=== WHAT THE TASK ASKS ===
Examine the entries and show every line in which the word "Denetimli" is found.

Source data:
....................

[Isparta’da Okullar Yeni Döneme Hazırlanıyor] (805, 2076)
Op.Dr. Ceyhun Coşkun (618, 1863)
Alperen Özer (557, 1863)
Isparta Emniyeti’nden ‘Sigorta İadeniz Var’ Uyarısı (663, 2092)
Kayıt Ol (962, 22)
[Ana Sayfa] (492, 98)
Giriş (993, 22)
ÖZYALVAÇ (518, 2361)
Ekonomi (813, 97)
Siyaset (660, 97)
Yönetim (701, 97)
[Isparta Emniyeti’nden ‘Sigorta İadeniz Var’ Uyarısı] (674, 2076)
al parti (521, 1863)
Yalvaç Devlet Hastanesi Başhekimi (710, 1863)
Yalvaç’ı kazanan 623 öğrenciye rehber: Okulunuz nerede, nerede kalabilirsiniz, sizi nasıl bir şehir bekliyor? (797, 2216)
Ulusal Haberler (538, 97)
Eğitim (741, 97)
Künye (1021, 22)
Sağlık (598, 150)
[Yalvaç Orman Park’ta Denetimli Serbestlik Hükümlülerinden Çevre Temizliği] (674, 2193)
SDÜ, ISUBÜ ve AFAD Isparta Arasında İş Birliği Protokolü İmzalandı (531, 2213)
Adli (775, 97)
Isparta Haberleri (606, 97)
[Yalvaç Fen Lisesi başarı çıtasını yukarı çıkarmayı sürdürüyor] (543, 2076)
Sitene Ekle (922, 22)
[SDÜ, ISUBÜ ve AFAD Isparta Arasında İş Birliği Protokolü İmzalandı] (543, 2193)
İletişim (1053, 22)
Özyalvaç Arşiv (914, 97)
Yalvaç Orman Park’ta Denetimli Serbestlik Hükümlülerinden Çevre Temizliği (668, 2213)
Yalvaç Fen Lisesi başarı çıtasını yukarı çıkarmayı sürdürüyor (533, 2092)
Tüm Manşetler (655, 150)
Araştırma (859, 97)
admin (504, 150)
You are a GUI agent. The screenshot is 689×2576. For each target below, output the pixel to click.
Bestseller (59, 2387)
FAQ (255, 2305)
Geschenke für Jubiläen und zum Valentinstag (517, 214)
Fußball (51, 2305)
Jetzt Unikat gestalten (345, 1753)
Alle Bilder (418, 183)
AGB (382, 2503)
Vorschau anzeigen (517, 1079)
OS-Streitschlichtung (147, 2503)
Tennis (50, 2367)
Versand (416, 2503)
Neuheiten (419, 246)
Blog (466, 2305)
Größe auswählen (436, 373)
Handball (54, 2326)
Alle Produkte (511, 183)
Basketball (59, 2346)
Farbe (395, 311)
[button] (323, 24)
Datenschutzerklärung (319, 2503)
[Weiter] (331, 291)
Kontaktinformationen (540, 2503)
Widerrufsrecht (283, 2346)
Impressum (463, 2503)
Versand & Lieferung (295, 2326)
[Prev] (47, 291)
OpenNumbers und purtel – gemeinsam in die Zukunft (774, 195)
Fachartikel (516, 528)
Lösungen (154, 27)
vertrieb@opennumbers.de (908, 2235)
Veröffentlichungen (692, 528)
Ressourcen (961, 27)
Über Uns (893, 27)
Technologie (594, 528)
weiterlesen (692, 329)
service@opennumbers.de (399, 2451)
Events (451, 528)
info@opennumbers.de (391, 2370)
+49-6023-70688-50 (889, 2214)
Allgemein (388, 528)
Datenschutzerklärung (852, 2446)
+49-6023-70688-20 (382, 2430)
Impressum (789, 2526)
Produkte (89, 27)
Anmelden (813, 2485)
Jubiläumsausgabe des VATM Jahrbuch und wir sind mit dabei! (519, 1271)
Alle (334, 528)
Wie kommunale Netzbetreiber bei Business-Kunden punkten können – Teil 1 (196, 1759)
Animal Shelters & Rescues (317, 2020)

....................

=== RESPONSE TO THIS TASK ===
[Yalvaç Orman Park’ta Denetimli Serbestlik Hükümlülerinden Çevre Temizliği] (674, 2193)
Yalvaç Orman Park’ta Denetimli Serbestlik Hükümlülerinden Çevre Temizliği (668, 2213)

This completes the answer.